*The tasks*
[A] Reproduce everything in the heron photography post from "You can also" down to "continued to shoot.", word for word.
[B] Take the blog post about photographing a great blue heron further, picking up right after its final sentence.

*Source*
○ ○ ○
My adventures in the woods, streams, rivers, fields, and lakes of Michigan

As I make the transition

Luck plays a huge role in getting good nature photographs, I finished my last post with an image of a great blue heron in flight. Because of the angle at which the heron flew past me, it wasn’t the greatest photo in the world. But, I kept on shooting, and while I had a better angle on the heron for the next image, I snapped the shutter just as it flew past a boat in the Muskegon Lake channel.

Great blue heron in flight

Great blue heron in flight

You can also see the USS Silversides, a WW II era submarine…

The USS Silversides

The USS Silversides

…in the background as well.

I didn’t even notice that I had the boat in the background in that first photo, I was concentrating on keeping the heron in the frame and in focus as I continued to shoot.

Great blue heron in flight

Great blue heron in flight

Of course by then, it was moving away from me, so these shots aren’t what I would have liked.
○ ○ ○
*Item coordinate data*
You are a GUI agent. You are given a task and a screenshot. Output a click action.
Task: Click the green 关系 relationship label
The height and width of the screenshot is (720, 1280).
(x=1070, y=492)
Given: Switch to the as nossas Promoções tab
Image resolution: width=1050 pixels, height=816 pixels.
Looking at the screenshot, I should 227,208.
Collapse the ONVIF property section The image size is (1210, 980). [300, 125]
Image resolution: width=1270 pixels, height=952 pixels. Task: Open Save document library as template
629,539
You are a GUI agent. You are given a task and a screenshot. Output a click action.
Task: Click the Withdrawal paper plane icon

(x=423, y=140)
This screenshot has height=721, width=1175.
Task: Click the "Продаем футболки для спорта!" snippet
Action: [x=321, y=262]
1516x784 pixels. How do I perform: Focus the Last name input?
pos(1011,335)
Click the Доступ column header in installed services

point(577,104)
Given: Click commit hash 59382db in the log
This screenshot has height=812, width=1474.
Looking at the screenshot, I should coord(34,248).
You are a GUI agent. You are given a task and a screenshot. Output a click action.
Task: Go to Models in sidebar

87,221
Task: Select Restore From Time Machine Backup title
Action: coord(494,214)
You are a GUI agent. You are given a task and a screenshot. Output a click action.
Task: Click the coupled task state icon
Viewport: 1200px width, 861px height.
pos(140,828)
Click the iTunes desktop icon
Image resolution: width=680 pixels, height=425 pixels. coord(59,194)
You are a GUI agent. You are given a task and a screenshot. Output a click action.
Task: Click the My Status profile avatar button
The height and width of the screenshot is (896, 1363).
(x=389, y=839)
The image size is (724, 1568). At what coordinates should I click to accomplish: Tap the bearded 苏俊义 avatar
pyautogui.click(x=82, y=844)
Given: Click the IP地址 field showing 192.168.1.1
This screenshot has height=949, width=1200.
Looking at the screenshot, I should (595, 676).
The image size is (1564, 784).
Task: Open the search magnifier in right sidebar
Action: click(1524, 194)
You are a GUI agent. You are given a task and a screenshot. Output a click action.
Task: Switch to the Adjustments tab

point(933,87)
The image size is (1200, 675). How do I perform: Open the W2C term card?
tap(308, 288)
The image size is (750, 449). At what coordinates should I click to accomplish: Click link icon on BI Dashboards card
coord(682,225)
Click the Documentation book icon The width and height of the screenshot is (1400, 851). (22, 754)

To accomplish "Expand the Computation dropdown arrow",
○ ○ ○
*Solved tasks*
[A]
You can also see the USS Silversides, a WW II era submarine…

The USS Silversides

The USS Silversides

…in the background as well.

I didn’t even notice that I had the boat in the background in that first photo, I was concentrating on keeping the heron in the frame and in focus as I continued to shoot.

[B]
Great blue heron in flight

Great blue heron in flight

One of the many things that I love about Michigan is that there’s wildlife nearly everywhere because there’s enough undeveloped land and water all around the state to keep the wildlife happy. I can go to a suburban park just on the outskirts of Michigan’s second largest city, Grand Rapids, and shoot nature photos…

Turkey

Turkey

…that few people would suspect…

Male Rose breasted grosbeak

Male Rose breasted grosbeak

…hadn’t been taken in some place more remote.

Red-tailed hawk in flight

Red-tailed hawk in flight

I can go to the Muskegon County wastewater treatment facility and capture a range of subjects that many people never see in the wild.

Spotted sandpiper

Spotted sandpiper

 

Male ruddy duck

Male ruddy duck

 

Least sandpiper

Least sandpiper

 

Lesser yellowlegs

Lesser yellowlegs

 

Upland sandpiper

Upland sandpiper

The same holds true of the Muskegon Lake Nature Preserve, it’s a great place for birding…

Great blue heron

Great blue heron

 

Juvenile red-winged blackbird

Juvenile red-winged blackbird

…and other subjects as well.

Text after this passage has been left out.